#### Information given

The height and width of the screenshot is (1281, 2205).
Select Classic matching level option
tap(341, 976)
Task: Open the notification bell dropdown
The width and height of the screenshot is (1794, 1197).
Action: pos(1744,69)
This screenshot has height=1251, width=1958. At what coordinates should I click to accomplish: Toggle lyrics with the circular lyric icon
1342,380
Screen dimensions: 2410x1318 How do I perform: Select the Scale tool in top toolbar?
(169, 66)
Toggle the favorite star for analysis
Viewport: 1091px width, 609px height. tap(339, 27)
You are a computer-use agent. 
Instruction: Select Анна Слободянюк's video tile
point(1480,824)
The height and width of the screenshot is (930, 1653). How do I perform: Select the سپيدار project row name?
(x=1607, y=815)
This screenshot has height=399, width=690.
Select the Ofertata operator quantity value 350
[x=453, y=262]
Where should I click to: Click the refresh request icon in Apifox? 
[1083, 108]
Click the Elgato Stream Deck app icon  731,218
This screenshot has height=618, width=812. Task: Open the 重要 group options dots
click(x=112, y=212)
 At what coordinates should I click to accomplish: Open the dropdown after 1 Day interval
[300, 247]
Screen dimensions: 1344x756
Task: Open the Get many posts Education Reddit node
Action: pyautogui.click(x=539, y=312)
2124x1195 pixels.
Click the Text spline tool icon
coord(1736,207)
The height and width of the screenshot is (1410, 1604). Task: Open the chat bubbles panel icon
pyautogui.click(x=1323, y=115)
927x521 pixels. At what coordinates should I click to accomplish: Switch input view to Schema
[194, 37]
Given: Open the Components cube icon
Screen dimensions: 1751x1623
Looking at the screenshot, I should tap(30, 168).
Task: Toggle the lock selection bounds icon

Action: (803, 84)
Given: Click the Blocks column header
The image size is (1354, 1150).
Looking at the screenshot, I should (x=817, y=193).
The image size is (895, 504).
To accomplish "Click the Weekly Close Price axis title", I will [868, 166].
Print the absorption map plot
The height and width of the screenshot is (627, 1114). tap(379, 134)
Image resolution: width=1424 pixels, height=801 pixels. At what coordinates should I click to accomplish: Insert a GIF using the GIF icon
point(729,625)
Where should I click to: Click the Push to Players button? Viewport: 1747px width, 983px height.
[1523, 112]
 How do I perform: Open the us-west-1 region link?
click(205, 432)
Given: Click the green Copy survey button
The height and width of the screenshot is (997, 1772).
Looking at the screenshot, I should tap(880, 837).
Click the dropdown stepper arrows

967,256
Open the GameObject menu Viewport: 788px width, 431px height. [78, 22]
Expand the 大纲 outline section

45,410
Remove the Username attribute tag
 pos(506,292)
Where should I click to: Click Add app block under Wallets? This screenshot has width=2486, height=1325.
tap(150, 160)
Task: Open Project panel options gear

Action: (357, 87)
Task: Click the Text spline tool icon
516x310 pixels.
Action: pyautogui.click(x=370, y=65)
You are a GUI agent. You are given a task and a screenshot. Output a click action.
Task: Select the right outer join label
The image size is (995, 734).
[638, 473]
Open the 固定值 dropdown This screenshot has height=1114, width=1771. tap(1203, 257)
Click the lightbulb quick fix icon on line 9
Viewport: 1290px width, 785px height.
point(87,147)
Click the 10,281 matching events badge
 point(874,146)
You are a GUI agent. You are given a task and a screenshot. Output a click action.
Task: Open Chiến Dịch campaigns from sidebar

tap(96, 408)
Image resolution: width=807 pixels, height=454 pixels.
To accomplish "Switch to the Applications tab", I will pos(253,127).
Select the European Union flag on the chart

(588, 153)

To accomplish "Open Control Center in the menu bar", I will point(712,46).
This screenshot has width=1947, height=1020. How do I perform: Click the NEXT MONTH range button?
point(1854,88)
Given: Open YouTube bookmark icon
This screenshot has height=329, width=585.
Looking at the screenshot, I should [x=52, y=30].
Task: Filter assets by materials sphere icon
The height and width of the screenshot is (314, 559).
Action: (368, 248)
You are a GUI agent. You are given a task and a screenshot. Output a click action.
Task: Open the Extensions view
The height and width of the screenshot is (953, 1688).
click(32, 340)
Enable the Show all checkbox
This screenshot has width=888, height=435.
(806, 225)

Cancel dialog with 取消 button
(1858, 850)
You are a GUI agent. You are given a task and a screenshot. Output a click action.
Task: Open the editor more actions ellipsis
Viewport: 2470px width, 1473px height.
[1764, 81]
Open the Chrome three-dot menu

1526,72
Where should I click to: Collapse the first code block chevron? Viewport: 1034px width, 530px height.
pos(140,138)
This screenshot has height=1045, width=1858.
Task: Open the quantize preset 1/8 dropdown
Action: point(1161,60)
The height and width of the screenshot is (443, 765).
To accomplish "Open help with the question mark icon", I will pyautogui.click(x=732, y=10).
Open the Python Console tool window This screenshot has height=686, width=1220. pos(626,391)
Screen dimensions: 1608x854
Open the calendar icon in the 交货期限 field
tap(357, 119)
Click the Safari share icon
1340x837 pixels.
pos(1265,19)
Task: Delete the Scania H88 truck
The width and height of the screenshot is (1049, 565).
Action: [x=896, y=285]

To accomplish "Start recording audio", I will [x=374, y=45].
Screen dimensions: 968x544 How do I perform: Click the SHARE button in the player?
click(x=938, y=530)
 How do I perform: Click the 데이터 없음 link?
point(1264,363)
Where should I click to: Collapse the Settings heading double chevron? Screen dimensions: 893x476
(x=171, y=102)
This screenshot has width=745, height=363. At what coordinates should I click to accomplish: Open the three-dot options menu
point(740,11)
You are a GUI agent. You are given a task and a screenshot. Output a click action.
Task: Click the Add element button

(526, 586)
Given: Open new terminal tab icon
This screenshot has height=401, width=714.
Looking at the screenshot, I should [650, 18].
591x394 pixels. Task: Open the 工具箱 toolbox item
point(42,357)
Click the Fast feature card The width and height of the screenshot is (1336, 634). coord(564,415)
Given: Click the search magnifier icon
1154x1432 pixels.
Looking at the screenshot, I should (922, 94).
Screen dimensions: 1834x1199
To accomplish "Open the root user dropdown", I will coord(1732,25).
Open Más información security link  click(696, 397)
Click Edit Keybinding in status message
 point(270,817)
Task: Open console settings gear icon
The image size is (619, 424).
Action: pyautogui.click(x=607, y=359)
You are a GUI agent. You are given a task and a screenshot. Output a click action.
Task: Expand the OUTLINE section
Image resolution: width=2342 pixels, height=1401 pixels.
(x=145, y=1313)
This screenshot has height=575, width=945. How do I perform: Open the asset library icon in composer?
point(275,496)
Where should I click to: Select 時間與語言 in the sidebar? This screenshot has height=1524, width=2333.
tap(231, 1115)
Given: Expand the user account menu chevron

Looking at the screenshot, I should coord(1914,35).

########

The line with "Where should I click to: Select" marks where to start. Transcribe from there through the final line of the records, exactly and with nothing added.

Where should I click to: Select 時間與語言 in the sidebar? This screenshot has height=1524, width=2333.
tap(231, 1115)
Given: Expand the user account menu chevron

Looking at the screenshot, I should coord(1914,35).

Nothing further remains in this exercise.